Rehman’s battered better-half who recently recovered from an illness, stepped in with a cup of Nun Chai for him. A 10 kilogram bag of Nun Chai today costs around Rs 8,000, the struggling artisan’s wife joins the conversation. “The same would cost Rs 1200 back in the day.”
Sadre drew the parallels to score a clear point. The homemaker used to make endless cups of Nun Chai for Rehman’s workers per day. It’s beyond imagination now. “Back then,” she continues, “I would prepare one quintal sout every month at home and serve it to the workers with tea.”
The carpet weavers would assemble in the morning and seat themselves in Rehman’s qaleen vaan. The workplace would soon come alive with buoyant conversations and radio bulletins. The scent of threads, yarn and hot tea brewing in the samovar would fill the air. These men would occasionally sing folksongs and narrate folklores to lighten up the mood. And by nightfall everyone would head back home.
It would take these men one entire season to complete one 9/12 sized carpet. “He [Rehman] still has a habit of listening to radio the whole day,” says Sadre, pointing towards the radio lying next to Rehman.
Taking a walk in the fields surrounding his home, Rehman points out at the houses of men who would once work for him. He still remembers how and when they were built.

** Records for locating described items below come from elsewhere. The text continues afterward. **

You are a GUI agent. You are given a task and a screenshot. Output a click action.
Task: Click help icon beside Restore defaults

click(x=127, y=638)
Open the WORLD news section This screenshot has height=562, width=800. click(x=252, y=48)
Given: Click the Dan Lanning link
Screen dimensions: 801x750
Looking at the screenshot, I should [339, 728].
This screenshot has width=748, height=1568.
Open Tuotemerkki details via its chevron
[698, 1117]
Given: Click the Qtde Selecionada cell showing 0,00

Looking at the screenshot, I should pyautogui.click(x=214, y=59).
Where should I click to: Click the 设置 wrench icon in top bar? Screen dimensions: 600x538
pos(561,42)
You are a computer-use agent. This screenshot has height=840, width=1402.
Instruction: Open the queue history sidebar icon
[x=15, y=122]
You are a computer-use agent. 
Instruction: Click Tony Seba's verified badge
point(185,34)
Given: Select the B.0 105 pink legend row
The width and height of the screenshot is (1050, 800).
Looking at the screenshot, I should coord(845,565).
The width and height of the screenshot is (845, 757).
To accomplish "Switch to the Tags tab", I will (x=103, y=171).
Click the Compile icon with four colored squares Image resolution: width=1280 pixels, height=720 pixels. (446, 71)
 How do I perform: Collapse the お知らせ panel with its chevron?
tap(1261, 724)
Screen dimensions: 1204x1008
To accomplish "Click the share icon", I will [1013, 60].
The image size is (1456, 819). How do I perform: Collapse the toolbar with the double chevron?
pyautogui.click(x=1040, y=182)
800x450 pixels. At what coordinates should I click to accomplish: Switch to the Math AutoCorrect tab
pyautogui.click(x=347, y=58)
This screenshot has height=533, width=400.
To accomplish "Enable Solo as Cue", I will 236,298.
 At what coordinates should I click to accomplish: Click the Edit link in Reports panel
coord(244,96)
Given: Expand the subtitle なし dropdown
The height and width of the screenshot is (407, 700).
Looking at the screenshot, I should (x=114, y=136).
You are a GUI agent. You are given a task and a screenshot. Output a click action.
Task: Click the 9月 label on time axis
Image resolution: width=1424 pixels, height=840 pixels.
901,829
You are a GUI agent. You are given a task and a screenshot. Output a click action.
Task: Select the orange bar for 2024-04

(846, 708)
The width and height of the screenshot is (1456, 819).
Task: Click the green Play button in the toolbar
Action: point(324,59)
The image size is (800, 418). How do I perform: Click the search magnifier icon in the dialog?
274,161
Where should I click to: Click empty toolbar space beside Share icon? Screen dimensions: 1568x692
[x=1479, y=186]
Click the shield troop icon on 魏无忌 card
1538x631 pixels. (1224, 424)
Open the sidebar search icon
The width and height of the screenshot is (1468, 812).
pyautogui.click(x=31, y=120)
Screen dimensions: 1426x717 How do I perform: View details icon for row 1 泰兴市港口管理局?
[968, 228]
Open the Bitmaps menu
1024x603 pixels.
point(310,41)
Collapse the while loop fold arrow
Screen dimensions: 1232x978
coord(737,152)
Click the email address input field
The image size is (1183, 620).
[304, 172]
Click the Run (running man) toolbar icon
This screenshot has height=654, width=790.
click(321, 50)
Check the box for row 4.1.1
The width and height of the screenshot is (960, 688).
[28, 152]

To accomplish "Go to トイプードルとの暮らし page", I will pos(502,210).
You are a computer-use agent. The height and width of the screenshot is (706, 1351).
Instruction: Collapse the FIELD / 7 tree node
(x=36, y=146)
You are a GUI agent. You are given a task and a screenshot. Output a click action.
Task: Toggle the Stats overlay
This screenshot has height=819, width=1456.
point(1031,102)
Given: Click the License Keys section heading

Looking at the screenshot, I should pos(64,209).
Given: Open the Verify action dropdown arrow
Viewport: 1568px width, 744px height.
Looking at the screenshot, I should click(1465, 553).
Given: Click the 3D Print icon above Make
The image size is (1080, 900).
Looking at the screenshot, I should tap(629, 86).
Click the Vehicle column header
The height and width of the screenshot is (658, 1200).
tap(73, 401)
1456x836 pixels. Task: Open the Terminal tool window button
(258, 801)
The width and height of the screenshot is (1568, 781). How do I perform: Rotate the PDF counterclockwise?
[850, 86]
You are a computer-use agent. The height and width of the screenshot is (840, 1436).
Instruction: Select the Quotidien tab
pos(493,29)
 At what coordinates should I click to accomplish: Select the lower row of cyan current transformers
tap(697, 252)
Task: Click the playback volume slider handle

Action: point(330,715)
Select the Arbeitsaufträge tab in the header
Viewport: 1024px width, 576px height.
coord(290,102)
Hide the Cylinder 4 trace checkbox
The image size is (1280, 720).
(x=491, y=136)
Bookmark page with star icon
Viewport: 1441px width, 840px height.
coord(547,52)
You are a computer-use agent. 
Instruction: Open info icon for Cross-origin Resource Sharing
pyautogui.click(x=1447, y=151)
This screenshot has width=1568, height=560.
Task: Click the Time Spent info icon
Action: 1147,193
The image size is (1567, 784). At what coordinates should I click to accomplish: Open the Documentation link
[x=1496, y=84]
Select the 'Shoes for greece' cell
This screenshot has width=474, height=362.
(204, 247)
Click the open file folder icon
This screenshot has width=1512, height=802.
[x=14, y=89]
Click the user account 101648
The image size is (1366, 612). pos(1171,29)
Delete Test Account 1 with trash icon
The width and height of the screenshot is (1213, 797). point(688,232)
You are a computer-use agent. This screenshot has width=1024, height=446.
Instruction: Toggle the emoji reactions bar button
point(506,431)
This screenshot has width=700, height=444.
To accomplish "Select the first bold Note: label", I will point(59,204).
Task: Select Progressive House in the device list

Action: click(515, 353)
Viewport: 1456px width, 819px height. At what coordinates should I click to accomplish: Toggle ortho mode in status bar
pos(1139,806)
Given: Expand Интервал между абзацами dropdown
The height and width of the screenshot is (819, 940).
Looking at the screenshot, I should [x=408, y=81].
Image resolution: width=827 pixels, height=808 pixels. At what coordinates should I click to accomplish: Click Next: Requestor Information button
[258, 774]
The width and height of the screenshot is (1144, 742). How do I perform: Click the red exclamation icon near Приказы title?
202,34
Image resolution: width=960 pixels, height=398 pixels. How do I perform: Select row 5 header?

There were around thirty men working for Rehman and he would pay Rs 200 to each of them per day. In case of any financial urgency, Rehman would pay their wages in advance. And the same amount was paid to him by his dealer. “The dealer couldn’t say no to me,” he says. “I was the Baadshah of the artform.”
Carpet weaving was not merely a means of survival for Rehman. It was something he felt at peace with. “With a radio playing in the background, a pillow under my seat, a jajeer in the room and a samovar of Nun Chai prepared by my wife,” he says, “I could go on weaving for months together.”
Carpets take a very long time to get ready. It’s not a matter of days or weeks but of months and sometimes years. Each carpet has an average of 200 to 900 knots per square inch and the job is anything but easy. It requires one to master the art of intricacy and focus along with skillful handling of the sequence of colours to be used. A patient maneuvering of the threads is not easy but the love Rehman had for the job made it a pushover for him.
But given the times he was living in, his artform faced a market crisis. As per the 2011 Directorate of Handicrafts report, the value of production of the handicrafts decreased from Rs.154 crores in 1988- 89 to Rs.150 crores in 1989-90. The production further dipped during the turmoil years in the valley. The comparative analysis of the production of handicrafts with that of the other Indian states reflects that this industry has suffered to a huge extent in the last three decades.
In the same distressed atmosphere, Rehman eventually lost his workforce and workplace. And now, he’s trying to make a relic out of one last piece.
Inside the attic reeking of dung and disparity, the carpet master tries to detangle the threads behind which lies his most precious piece of art. After brushing off the dirt from the qaleen with the sleeve of his shirt, Rehman’s eyes glisten upon the sight of the timeless shine of the sapphire blue carpet.
“When I’m older and weaker and not in a position to recall the good old days of life,” he says with a sense of sentiment, “I can come back to this piece to remind myself that these worn out hands once possessed the skill to create things of value and finesse.”